Спустя час пришли и за мной, последней из могикан железного ада. Коридор, железная лестница наверх. И вот передо мной целый ряд стоящих вдоль стен заключенных. Теперь я увидела тех, кого всю ночь только слышала. Большинство – чернокожие или латинос, в оборванной грязной одежде с копнами взъерошенных кудрявых волос, едва стоявшие на ногах с замутненными пустыми глазами, устремленными в им одним ведомую бесконечность. В центре всего этого отряда потерянных душ стояла внушительного вида надзирательница, ее ремень, туго затянутый на черной униформе, скрывался под нависшими складками жира, а третий подбородок колыхался, когда она начинала говорить. Впрочем, говорила она немного. В руках мучительницы красовалась охапка пластиковых хомутов, которыми в быту скрепляют пачки проводов, беспокоящих своим беспорядком дотошных домохозяек.

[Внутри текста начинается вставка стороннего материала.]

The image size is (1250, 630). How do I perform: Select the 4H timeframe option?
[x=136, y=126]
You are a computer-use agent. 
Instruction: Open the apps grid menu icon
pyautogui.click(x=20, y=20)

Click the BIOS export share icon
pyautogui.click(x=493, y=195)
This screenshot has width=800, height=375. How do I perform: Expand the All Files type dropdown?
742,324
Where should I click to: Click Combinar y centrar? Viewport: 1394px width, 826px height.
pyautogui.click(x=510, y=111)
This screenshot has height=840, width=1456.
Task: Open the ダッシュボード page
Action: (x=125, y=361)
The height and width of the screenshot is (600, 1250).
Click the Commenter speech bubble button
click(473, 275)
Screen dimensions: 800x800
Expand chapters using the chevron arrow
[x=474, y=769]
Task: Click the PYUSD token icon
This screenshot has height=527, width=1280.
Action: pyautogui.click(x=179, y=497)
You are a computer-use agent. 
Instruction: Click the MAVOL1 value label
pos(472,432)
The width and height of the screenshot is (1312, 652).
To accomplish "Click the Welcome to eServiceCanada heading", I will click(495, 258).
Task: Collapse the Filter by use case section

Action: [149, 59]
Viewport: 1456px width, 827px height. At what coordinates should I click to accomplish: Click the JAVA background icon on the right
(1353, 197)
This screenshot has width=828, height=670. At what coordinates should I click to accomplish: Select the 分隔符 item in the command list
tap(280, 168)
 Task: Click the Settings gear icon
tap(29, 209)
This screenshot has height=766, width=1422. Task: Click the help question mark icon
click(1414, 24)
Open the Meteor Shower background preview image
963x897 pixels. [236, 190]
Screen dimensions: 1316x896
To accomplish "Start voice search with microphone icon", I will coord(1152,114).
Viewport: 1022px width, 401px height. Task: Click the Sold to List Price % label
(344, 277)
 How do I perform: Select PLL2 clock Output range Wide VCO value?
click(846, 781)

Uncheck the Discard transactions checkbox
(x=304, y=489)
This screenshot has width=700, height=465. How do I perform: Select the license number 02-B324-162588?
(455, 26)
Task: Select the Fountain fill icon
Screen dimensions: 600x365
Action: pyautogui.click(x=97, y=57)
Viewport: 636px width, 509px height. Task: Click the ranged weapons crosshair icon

Я сразу почуяла неладное. Проводов вокруг не было, равно как и тетка не была похожа на домохозяйку. «Не к добру это, ох, не к добру», – думала я, пытаясь представить мало-мальски мирную версию возможного применения пластиковых хомутов к людям. Ответ не заставил себя ждать: хомутами скрепили наши руки, намертво пригвоздив меня к одной бомжихе справа и еще к одной – слева. В запястье до боли впилась пластмасса, а тыльной стороной ладони я почувствовала шершавую теплую руку прикованной ко мне пожилой женщины. Она чуть не падала, поэтому ее периодически приводила в чувство криком толстая надзирательница. Длинной вереницей скованных тел нам приказали двигаться по коридору в сторону широко распахнутых дверей микроавтобуса.
Поднявшись по приставленному к автобусу пологому деревянному настилу, мы разместились, как могли, в салоне, словно в консервной банке. Машина была разделена на два отсека по две лавки в каждом. На лавке помещалось четыре человека. Дверь с грохотом захлопнули, и мы погрузились в беспросветную тьму и страшный запах немытых тел. Окна были замурованы, поэтому, куда мы ехали, сказать было невозможно. Путешествие продолжалось всего несколько минут, но врезалось в память на всю жизнь. Соседку слева от меня тошнило… Я закрыла глаза, держать их открытыми в полной темноте все равно не было смысла.